If nothing else, we have the problem of attestation. Approximately 5,000 Greek, Latin, Syriac, and Armenian copies of the canonical Gospels exist from the first two centuries CE. Compare that to only two intact copies of Thucydides’ History. At a time when books had to be hand-copied, this is a remarkable collection. The canonical New Testament is, by any measure, the best-attested book of Antiquity.
Taussig writes in his introduction: “There is no reason... to think that the Gospel of Thomas... was read any less in the first and second centuries than the Gospel of John.” But there is a reason: because only one intact copy of Thomas exists, and that recovered after being lost for 1,500 years. Early Christian transcriptionists voted with their effort, and they clearly didn’t consider Thomas as worthy as John of distribution.
Not that Thomas isn’t artful, profound, and maybe even inspired. But it’s also short, disorganized, and frequently opaque. It consists entirely of sayings, with no mention of Christ’s ministry, final week, death, or resurrection—which the Church Fathers agreed were mandatory components of “true” gospels. Thomas is magnificent and deserves reading. But early Christians surely omitted it from the canon for a reason.
Some of Taussig’s selections are even shakier. The Gospel of Mary, which Taussig asserts received the most unanimous support for inclusion, is missing so much material that the translation in this edition barely cracks two pages. “The Thunder: Perfect Mind” never mentions Christ, and may precede His birth. The Secret Revelation of John is a Neoplatonic manifesto disguised as a Christian vision.
Much of Taussig’s “new” content is hardly new anyway. Elaine Pagels advocated as early as 1979 that the Nag Hammadi library should be used to amplify the canon. Try to ignore the fact that the Egyptian youth who uncovered the collection handled it so poorly that his mother used several leaves as kindling.

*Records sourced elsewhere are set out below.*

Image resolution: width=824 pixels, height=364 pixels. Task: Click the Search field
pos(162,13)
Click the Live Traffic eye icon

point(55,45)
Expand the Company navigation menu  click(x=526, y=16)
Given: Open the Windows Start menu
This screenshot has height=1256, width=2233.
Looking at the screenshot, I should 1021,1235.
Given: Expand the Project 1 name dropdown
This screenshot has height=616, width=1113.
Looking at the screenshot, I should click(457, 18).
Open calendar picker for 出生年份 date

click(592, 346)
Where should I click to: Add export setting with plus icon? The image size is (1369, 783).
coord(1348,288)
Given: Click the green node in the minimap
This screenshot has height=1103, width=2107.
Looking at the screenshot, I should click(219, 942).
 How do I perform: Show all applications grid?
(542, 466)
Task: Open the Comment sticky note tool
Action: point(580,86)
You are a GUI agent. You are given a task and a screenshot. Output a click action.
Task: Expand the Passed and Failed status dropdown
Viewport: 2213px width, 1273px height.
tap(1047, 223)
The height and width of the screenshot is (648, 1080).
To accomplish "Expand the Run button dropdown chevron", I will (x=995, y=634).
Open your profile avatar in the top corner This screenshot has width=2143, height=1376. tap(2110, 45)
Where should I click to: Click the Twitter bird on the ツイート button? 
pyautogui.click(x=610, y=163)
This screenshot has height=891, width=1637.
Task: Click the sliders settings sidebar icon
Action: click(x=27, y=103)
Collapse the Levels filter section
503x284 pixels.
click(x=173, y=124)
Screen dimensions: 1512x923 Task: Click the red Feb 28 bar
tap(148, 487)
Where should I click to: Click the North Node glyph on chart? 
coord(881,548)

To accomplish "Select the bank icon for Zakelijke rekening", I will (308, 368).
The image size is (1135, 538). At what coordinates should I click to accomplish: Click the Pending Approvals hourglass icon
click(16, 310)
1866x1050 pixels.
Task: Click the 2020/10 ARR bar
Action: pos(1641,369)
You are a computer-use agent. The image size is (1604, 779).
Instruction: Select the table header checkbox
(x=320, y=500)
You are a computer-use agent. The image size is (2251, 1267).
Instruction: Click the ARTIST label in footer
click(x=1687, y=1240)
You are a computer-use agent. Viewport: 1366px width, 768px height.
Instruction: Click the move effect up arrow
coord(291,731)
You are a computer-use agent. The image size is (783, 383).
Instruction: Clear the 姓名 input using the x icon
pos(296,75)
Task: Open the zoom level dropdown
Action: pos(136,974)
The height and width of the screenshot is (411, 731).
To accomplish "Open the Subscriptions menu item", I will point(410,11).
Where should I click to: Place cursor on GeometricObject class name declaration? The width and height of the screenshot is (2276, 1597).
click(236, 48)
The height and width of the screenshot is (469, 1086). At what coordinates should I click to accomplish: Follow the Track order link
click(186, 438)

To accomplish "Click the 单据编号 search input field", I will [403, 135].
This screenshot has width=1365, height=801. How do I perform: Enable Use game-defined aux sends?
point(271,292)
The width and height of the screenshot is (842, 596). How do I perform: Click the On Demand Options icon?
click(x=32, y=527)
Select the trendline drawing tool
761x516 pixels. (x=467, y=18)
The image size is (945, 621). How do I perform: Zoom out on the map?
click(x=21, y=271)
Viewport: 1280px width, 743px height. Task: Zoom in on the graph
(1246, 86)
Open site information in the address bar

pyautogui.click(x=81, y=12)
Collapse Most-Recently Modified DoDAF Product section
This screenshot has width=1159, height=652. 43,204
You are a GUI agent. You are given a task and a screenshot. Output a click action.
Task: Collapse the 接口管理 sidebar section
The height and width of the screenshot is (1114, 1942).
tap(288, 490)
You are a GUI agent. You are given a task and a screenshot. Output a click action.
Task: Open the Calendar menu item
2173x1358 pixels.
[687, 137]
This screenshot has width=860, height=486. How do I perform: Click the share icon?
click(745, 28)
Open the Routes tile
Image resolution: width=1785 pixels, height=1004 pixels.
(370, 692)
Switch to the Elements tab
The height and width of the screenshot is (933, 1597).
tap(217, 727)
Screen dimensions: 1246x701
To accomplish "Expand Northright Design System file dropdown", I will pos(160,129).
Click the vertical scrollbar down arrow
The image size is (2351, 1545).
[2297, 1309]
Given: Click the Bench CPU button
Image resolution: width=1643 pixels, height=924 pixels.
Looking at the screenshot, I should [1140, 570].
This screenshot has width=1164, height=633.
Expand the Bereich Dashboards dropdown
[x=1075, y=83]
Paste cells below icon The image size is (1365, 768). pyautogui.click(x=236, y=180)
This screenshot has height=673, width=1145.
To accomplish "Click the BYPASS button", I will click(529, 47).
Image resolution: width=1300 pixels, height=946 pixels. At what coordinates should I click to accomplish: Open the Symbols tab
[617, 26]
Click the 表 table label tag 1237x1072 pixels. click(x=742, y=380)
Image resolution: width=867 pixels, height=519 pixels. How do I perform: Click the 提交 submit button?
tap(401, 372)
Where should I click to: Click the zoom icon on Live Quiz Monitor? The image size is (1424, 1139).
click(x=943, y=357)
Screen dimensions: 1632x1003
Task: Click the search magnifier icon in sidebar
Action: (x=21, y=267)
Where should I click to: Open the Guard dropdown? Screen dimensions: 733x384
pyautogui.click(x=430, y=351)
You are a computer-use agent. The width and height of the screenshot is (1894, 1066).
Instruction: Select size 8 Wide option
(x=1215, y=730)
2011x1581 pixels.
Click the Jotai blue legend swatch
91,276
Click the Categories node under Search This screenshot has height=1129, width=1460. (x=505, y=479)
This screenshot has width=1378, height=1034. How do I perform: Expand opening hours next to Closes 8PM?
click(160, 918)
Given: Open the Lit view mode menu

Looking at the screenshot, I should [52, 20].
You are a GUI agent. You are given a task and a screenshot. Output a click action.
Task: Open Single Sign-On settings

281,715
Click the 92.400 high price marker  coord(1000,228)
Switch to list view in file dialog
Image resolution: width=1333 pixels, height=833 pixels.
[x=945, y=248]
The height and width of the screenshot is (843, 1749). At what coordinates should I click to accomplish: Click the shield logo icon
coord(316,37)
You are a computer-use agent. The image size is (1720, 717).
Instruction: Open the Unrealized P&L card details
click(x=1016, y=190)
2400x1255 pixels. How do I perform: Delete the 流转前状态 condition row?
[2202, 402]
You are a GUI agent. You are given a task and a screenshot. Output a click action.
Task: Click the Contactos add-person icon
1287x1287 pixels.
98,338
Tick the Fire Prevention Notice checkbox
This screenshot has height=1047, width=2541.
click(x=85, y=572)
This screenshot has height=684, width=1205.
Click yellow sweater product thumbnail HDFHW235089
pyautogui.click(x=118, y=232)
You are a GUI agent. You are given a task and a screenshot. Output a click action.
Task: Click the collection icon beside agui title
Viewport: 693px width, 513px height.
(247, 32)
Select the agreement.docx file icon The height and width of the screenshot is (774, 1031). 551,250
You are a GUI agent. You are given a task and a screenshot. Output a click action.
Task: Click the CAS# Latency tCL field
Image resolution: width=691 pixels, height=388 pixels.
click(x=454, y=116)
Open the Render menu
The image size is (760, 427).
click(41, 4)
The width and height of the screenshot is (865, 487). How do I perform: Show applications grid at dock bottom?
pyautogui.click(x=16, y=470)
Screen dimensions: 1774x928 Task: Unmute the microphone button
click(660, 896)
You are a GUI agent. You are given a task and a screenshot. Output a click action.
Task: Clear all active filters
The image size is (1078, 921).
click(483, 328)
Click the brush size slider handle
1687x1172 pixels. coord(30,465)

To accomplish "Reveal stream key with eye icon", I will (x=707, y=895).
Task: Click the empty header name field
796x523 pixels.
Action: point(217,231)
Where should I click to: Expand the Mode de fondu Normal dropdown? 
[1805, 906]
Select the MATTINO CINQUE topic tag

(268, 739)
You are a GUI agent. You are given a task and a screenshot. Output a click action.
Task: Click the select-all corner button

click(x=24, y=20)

Taussig’s lengthy, Dan Brown-ish afterword, which explains how he crafted his New New Testament, reads like a parody. He thinks a Methodist pastor from Philly has the right to call an ecumenical council. He makes ahistorical claims about the canon process, omitting that Origen and the Muratorian Fragment suggest the current canon existed as early as the year 200. He privileges flimsy, moddish scholarship over centuries of church history.
Perhaps Taussig isn’t kidding. Perhaps he thinks he knows better than 1,700 years of Christians, including Athanasius, Eusebius, and the Councils of Nicaea and Carthage. Perhaps he really believes that Twenty-First Century Americans are more attuned to God’s will than the Church Fathers. And that scares me, because that such “I know best” absolutism has fired such religious monomaniacs as Jim Jones and David Koresh.
John Dominic Crossan, in his foreword, suggests these added pseudepigrapha can help us understand the process of canon, and why some books are not included. I couldn’t agree more. Many of Taussig’s suggested books are insightful, educational, and even beautiful. But does that mean they belong in the Bible? That does not follow.